HADOOP-18073. Upgrades Head, Copy, Put & Get operations. #5

ahmarsuhail · 2022-10-06T14:03:43Z

Description of PR

This PR updates client config, and the list, put, copy, head and get object operations.

When reviewing, it's probably easier to separate by commits.

Changes for client and config and update list operations - These have already been reviewed by @dannycjones here. That PR has been closed without merging, and will be replaced by this one.
Changes for Copy, Put & Head : Changes made are explained in Overview of changes for GetObjectMetadata, PutObject & CopyObject.pdf.
Changes for Get : Contributed by @passaro

Still TODO

There are some issues that I'm still looking into:

Transfer Manager Issues:
- Something goes wrong when you add in the Transfer Manager dependency. In AWSClienConfig, org.apache.http.client.utils.URIBuilder; is no longer available. And get a class file for org.apache.commons.logging.Log not found in S3ADelegationTokens.
- When I try to use progress listener with the TM, I get a log4j error.
- The TM does not return copyObjectResult which has the version ID, which causes an issue in the ChangeTracker.
- Copy with SSE-C does not work with the TM.
Have raised these with the AWS SDK team.
Previously a call to getObjectMetadata for a base path, ie with an empty key would return some metadata. (bucket region, content type). headObject() fails without a key. I'm not sure what to do here, will comment on the code too.
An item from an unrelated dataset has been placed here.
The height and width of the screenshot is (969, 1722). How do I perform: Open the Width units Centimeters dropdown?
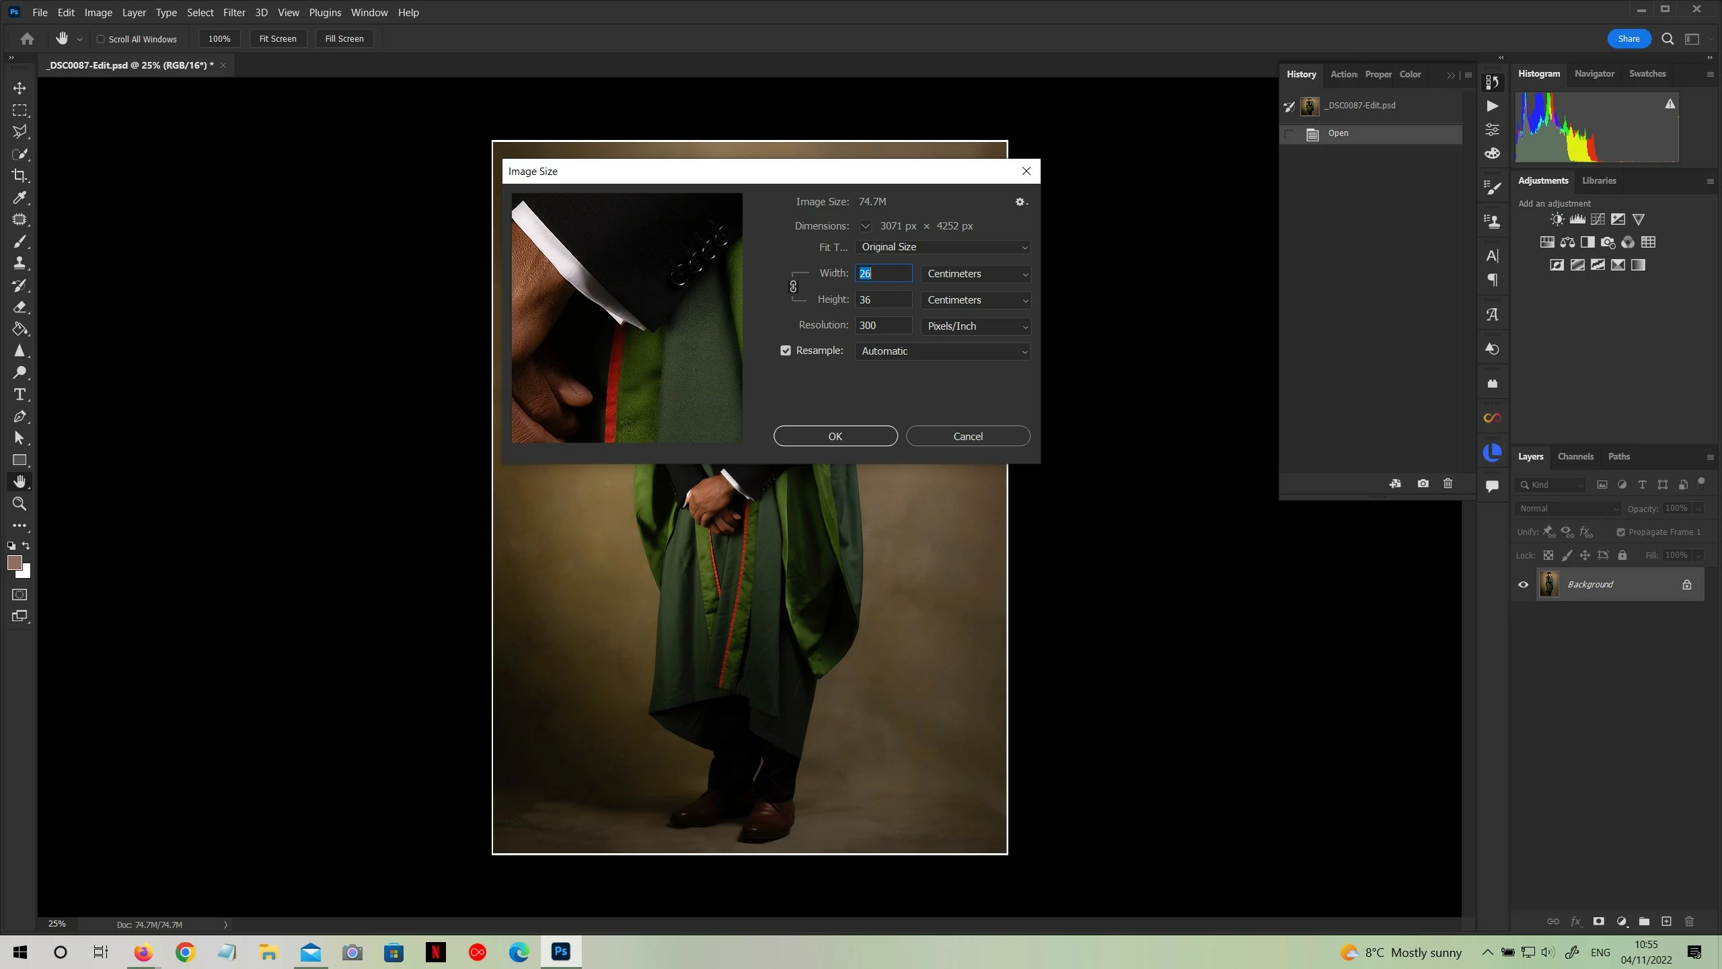click(975, 274)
How was this patch tested?

Tested in eu-west-1 by running mvn -Dparallel-tests -DtestsThreadCount=16 clean verify

The following tests are failing:

Test Failing	Reason
ITestS3AAWSCredentialsProvider.testBadCredentialsConstructor	Fails because SDKV2 throws SdkException, will work once errors are handled and translated properly.
ITestAuditAccessChecks.testDirAccessDenied	Fails because list requests are not wired up to auditor yet
ITestAuditAccessChecks.testFileAccessDenied	Fails because list requests are not wired up to auditor yet
ITestAuditAccessChecks.testMissingPathAccessFNFE	Fails because list requests are not wired up to auditor yet
ITestAuditManager.testRequestHandlerBinding	Fails because list requests are not wired up to auditor yet
ITestAWSStatisticCollection.testCommonCrawlStatistics	Fails as not tied up to auditor yet, so does not update stats when getObjectMetadata is called
ITestAWSStatisticCollection.testLandsatStatistics	Fails as not tied up to auditor yet, so does not update stats when getObjectMetadata is called
ITestMarkerTool.testRunWrongBucket	Throws NoSuchBucketException, which is not yet translated
ITestS3AConfiguration.testAutomaticProxyPortSelection	Fails because SDKV2 throws SdkException, will work once errors are handled and translated properly.
ITestS3AConfiguration.testProxyConnection	Fails because SDKV2 throws SdkException, will work once errors are handled and translated properly.
ITestS3AConfiguration.shouldBeAbleToSwitchOnS3PathStyleAccessViaConfigProperty	Fails due to errors not being translated It throws Software.S3Exception: The bucket you are attempting to access must be addressed using the specified endpoint. will be fixed during error translation
ITestS3AStorageClass.testCreateAndCopyObjectWithStorageClassGlacier	Copy works ok, but fails because it expects AccessDeniedException when it tries to get the object from glaciers, and errors are not translated yet. Will be updated during error translation work.
ITestS3ATemporaryCredentials.testInvalidSTSBinding, testSTS	Fails because it throws a 400, which is translated to AWSBadRequestException. Will be fixed during error translation.
ITestSessionDelegationInFileystem.testDelegatedFileSystem, ITestXAttrCost.testXAttrRoot	Fails because tries to do headObject() with empty key which now fails, need to look at how to fix. Note: ITestSessionDelegationInFileystem.testDelegatedFileSystem does not fail as i've temporarily removed the headobject call from it
ITestS3AEncryptionSSEC	Fails due to SSE-C not working with the TM
TestStreamChangeTracker	Fails due having to comment out some code as TM response does not yet have `CopyObjectResult`

ahmarsuhail · 2022-10-06T14:38:15Z

hadoop-tools/hadoop-aws/src/main/java/org/apache/hadoop/fs/s3a/impl/RequestFactoryImpl.java

@@ -173,6 +192,8 @@ protected String getBucket() {
   * if the encryption secrets contain the information/settings for this.
   * @return an optional set of KMS Key settings
   */
+  // TODO: This method can be removed during getObject work, as the key now comes directly from


This and generateSEECustomerKey() will be removed as part of MPU work.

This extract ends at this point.